A confederação solicitou à FIFA um relatório circunstanciado com dados adicionais para subsidiar as próximas etapas da investigação.
Detalhes do lance
O cartão amarelo investigado ocorreu aos 47 minutos do segundo tempo, já nos acréscimos, quando o jogo terminava empatado em 1 a 1.
Durante uma confusão generalizada que resultou na expulsão de John Kennedy, do Fluminense, e Fabinho, do Bragantino, Lucho Acosta, que estava distante do lance inicial, correu em direção ao adversário Lucas Barbosa e o empurrou fora da disputa de bola.
O árbitro Davi de Oliveira Lacerda registrou na súmula que a advertência foi aplicada por “atuar de maneira a mostrar desrespeito ao jogo”.

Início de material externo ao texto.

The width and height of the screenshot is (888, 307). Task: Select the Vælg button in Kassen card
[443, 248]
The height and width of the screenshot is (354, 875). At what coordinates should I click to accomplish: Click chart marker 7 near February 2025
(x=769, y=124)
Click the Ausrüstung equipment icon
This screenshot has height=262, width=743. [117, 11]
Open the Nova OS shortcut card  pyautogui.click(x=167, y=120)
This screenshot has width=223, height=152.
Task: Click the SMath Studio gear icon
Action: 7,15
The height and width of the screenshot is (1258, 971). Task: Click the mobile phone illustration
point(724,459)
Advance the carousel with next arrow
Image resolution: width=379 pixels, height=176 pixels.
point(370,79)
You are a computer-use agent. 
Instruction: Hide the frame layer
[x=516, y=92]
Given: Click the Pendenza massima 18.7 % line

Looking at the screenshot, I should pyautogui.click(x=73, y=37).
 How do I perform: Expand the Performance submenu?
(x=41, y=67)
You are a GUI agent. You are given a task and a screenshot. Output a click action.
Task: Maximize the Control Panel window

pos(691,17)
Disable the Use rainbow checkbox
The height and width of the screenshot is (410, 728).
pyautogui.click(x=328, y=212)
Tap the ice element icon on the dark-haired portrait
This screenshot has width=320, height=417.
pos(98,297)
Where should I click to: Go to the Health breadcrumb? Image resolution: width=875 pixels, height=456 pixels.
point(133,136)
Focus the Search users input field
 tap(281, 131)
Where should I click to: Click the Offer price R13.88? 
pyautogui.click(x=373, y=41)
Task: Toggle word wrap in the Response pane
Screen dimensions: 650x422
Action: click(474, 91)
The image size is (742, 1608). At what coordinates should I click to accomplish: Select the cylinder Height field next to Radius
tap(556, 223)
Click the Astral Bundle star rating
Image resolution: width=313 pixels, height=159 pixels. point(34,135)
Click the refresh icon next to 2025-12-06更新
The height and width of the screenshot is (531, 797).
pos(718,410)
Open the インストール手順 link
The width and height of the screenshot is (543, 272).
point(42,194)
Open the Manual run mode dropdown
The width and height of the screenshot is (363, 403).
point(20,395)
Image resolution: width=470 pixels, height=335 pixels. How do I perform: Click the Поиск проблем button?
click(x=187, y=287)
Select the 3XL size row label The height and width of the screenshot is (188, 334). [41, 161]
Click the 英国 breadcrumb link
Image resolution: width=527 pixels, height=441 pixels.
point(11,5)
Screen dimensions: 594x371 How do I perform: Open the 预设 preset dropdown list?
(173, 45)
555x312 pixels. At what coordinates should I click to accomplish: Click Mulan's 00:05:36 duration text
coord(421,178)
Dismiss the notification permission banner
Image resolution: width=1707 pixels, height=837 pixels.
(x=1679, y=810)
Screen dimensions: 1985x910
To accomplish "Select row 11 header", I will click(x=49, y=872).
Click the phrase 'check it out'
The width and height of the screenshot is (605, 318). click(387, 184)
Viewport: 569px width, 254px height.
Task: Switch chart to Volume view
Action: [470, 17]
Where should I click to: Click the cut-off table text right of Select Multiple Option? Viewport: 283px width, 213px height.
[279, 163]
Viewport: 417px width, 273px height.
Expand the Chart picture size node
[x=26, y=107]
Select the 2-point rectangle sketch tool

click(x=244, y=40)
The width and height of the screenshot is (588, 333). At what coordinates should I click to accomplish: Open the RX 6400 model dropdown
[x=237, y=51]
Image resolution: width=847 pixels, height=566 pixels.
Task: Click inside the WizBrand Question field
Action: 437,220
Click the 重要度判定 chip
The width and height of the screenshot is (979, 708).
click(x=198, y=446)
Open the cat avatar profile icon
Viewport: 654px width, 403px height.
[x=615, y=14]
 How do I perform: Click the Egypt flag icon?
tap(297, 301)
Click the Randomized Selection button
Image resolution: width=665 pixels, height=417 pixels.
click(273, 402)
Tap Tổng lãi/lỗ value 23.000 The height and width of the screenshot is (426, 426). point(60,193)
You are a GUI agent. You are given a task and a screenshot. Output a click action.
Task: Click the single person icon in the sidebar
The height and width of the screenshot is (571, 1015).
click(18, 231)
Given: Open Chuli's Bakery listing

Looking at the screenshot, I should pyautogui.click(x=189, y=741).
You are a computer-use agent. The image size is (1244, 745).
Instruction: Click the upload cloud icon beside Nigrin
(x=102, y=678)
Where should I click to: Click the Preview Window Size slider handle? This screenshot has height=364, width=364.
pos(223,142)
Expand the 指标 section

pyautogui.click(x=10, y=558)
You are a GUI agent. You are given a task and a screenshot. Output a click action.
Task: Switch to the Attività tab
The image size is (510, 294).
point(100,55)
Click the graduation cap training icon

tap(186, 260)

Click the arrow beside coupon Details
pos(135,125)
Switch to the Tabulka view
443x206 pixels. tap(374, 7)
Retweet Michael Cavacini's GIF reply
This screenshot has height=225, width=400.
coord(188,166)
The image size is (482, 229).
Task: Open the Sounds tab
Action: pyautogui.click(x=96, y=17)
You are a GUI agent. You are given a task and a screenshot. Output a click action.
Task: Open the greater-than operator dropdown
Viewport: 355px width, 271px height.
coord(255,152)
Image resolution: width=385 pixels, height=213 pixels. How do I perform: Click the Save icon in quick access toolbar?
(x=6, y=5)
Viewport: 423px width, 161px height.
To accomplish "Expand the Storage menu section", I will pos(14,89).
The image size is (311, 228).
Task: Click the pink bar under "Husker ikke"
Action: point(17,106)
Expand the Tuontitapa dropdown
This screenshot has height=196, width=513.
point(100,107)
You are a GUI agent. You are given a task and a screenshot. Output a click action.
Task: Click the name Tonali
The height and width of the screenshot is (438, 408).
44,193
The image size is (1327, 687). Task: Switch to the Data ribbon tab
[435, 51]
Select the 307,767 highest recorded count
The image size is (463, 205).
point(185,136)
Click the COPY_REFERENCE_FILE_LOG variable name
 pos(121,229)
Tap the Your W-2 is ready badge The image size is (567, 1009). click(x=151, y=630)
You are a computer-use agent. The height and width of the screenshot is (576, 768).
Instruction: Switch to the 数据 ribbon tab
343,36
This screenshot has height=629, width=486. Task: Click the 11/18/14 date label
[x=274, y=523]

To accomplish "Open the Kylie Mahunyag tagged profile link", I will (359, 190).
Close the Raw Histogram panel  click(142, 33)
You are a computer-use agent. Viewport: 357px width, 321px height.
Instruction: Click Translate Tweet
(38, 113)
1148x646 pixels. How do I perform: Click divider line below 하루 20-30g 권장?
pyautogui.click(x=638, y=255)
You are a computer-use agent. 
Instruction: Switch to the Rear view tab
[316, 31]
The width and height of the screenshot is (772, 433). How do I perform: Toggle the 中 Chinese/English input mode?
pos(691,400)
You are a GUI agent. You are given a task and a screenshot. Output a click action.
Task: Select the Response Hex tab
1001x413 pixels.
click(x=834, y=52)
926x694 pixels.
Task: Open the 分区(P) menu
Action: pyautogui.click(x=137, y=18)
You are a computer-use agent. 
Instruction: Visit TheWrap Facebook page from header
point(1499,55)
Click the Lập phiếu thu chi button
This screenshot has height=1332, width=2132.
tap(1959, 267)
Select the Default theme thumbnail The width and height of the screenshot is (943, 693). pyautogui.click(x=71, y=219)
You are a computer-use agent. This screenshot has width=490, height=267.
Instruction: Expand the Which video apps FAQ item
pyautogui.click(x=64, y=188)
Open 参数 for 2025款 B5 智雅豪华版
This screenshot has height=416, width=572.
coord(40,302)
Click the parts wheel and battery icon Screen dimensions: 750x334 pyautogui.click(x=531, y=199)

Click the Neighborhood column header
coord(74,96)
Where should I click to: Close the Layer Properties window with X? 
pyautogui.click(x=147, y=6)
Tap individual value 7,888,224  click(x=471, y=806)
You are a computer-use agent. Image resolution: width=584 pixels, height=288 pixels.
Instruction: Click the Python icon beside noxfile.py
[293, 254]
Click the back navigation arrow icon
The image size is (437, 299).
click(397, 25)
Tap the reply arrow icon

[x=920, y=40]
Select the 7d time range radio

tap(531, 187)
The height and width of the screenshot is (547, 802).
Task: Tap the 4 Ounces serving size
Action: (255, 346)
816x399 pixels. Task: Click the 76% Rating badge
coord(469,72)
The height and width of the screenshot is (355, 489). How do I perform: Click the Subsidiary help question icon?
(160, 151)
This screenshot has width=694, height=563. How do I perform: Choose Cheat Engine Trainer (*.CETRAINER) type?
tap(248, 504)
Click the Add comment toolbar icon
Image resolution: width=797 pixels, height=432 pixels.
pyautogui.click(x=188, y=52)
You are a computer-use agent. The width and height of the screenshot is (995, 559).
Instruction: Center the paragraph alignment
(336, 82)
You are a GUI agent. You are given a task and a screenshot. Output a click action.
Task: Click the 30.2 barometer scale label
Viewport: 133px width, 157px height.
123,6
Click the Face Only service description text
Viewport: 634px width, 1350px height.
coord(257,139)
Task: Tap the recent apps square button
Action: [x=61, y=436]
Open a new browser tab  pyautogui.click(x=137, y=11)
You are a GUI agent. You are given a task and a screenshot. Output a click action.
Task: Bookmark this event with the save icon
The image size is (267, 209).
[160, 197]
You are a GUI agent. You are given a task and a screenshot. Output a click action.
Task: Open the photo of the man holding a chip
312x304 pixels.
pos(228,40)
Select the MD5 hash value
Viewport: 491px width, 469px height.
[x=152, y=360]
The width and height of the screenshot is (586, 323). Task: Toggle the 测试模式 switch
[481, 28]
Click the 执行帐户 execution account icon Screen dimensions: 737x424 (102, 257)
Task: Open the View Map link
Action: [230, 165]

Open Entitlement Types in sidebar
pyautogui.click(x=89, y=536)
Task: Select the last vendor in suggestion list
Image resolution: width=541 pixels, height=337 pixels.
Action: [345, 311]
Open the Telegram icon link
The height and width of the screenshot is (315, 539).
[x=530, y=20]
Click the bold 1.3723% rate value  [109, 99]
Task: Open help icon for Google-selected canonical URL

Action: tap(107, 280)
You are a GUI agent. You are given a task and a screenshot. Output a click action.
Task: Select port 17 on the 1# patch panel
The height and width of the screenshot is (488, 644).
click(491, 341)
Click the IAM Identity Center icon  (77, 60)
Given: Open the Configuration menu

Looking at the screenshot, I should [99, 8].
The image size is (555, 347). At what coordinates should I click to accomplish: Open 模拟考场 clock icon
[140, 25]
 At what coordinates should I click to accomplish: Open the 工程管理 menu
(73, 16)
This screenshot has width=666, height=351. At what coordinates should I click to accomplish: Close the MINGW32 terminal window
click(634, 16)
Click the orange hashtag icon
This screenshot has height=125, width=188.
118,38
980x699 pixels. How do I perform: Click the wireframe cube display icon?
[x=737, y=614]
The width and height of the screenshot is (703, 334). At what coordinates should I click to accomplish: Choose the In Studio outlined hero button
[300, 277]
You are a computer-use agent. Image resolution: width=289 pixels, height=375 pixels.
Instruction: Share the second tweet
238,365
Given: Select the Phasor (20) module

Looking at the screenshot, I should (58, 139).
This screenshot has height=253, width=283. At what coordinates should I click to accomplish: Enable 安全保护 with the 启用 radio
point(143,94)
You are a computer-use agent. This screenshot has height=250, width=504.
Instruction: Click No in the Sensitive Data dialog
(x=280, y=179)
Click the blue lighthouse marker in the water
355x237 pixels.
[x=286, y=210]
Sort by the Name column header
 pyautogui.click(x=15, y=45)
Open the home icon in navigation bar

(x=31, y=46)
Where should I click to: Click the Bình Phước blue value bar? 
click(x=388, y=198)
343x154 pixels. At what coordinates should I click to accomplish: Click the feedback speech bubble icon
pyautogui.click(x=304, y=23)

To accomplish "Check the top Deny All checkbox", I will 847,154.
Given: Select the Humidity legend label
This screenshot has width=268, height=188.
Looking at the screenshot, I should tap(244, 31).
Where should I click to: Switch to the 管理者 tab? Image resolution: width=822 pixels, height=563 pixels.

Posicionamento do Fluminense
O Fluminense emitiu nota oficial confirmando o recebimento da notificação e informando que Lucho Acosta nega qualquer participação em irregularidades.
“O atleta negou participação em qualquer tipo de irregularidade”, declarou o clube, que se colocou à disposição para colaborar integralmente com as autoridades.
Punições
Caso a manipulação seja comprovada, as consequências podem ser severas. O Artigo 243-A do Código Brasileiro de Justiça Desportiva (CBJD) prevê pena de multa de R$ 100 a R$ 100 mil e suspensão de seis a 12 partidas para atletas que atuarem contra a ética desportiva para influenciar resultados.
Já na esfera internacional, o Código Disciplinar da FIFA estabelece banimento mínimo de cinco anos e multas de até US$ 1 milhão.